After my treatment and burst in 6th and 5th grade respectively i had the same thought process for the next 6-7 years. If your logic was the same as mine:

If it happened in the past why not again?
I thought about death pretty frequently for those 6/7 years, almost nightly. It was a bad time, I learned to live on 3 hours of sleep for 21 hours of consciousness. I tried to think like normal people think, instead of over analyzing every situation. I still analyze excessively, but now I am so self conscious that i consider all of the potential repercussions. For example: I have weakness in my left half of this body. my thoughts would be minutes in advance. I have to hold my books to open my locker to put stuff in, about 3 minutes before i knew i would have to do that, i would start stretching and opening my hand to the best of my ability. I would also start warming up the bicep to be able to hold the weight of my books. That way when the time was ready i could. It’s now about 12 years later and all of this is subconscious. To give another example: When i drive to school I automatically start moving my left hand in advance to indicate the turning signal. You will adapt, it will take time, but you will adapt.

Obviously the younger you are the easier adapting will be. Mine burst at 10 years old so i started adapting pretty early on in my life. Now, I am adapted well enough that I can handle almost any situation thrown at me.

With respect to emotion, I started writing compulsively during the hours i wouldn’t sleep. In the 3 years that i actively wrote i amassed over 20 thousand words worth of writing. It helped me, I don’t know if it will help you. Not all of my writting correlated directly to my life, as some days i would just explore the potential ramifications for certain theoretical concepts. Whereas other days i would write strictly about what happened in my day at school.

To give you an example of adapting. I lost most movement of my left digits (left toes and fingers). Obviously the toes arent a very big deal, but the fingers were fairly crippling earlier on. Over the past 12 years i have adapted my typing to type with one hand, without looking at the keyboard using all 5 of the digits on my right hand.

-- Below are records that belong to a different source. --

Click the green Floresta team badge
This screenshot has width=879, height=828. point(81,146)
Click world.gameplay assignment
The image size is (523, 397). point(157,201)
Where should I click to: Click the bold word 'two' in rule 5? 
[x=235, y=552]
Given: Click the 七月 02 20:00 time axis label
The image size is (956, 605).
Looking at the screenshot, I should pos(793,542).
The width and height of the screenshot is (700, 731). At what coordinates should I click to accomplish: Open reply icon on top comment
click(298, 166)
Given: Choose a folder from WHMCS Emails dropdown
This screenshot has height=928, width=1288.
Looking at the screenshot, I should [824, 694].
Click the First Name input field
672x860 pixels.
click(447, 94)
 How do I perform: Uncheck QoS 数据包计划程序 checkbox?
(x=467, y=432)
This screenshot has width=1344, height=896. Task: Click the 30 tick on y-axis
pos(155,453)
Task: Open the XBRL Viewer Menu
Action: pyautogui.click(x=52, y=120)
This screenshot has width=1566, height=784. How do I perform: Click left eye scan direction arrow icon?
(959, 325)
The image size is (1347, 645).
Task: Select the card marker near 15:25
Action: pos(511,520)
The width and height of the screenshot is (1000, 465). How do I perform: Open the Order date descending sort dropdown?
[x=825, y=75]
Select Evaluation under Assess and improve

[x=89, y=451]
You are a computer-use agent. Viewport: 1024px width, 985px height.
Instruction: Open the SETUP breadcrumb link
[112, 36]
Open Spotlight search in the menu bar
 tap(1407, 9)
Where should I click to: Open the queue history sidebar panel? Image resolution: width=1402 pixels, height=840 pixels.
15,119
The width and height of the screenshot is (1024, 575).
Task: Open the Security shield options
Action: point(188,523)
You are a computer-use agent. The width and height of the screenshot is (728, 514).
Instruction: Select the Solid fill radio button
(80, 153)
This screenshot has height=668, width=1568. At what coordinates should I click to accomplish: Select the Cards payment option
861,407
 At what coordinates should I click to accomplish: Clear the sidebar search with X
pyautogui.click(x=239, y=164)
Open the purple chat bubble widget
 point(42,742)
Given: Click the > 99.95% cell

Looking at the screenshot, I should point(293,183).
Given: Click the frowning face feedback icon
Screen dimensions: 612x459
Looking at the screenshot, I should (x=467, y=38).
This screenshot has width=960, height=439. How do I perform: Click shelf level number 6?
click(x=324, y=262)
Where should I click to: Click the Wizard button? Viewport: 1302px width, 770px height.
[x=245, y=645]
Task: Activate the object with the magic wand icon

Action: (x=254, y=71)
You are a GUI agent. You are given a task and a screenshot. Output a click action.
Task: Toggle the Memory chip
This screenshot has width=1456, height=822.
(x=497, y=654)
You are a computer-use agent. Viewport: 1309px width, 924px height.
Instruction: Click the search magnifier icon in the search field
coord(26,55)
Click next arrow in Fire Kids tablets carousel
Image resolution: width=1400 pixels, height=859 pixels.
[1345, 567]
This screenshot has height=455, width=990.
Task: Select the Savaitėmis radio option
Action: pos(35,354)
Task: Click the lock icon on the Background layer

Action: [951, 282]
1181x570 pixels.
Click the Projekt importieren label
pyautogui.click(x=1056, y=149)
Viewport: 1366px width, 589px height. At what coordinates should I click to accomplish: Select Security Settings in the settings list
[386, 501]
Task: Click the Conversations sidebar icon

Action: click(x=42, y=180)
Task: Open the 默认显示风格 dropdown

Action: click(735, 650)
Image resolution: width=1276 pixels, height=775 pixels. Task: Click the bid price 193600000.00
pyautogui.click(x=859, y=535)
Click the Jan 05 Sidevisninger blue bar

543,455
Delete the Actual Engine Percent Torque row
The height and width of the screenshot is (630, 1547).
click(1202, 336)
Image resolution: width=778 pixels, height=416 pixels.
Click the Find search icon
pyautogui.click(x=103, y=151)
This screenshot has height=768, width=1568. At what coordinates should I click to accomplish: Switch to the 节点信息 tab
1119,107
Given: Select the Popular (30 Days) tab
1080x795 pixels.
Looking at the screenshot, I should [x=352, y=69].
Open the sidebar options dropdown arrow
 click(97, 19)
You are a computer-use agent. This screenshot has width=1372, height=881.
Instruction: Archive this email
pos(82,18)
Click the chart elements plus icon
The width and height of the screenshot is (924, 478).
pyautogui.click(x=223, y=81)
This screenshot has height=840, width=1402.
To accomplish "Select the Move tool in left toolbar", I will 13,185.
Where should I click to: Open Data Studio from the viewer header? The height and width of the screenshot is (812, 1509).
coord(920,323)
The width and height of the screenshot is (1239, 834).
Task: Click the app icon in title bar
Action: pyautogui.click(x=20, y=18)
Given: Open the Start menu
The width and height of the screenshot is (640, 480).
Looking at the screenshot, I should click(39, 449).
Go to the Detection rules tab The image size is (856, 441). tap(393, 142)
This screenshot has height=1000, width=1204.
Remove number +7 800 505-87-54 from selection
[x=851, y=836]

Sure people will tell me that my typing style is wrong, but its the best that i can do.

I haven’t had it as bad as most, but I felt like i was entitled to an average life with average mundane events like any other person. You can still experience life, just now theirs a barrier to entry to experience it. To be fair, most people would probably have called it quits in their 3rd year in my position, but here i am 12 years later almost done with college, and sure im not the brightest student out there, i don’t have the most time, i am not the most adept at the subject. But i am making do with what i have.

In summary you will learn to adapt, by force or by struggle you will. And that will define your strength later on in your life.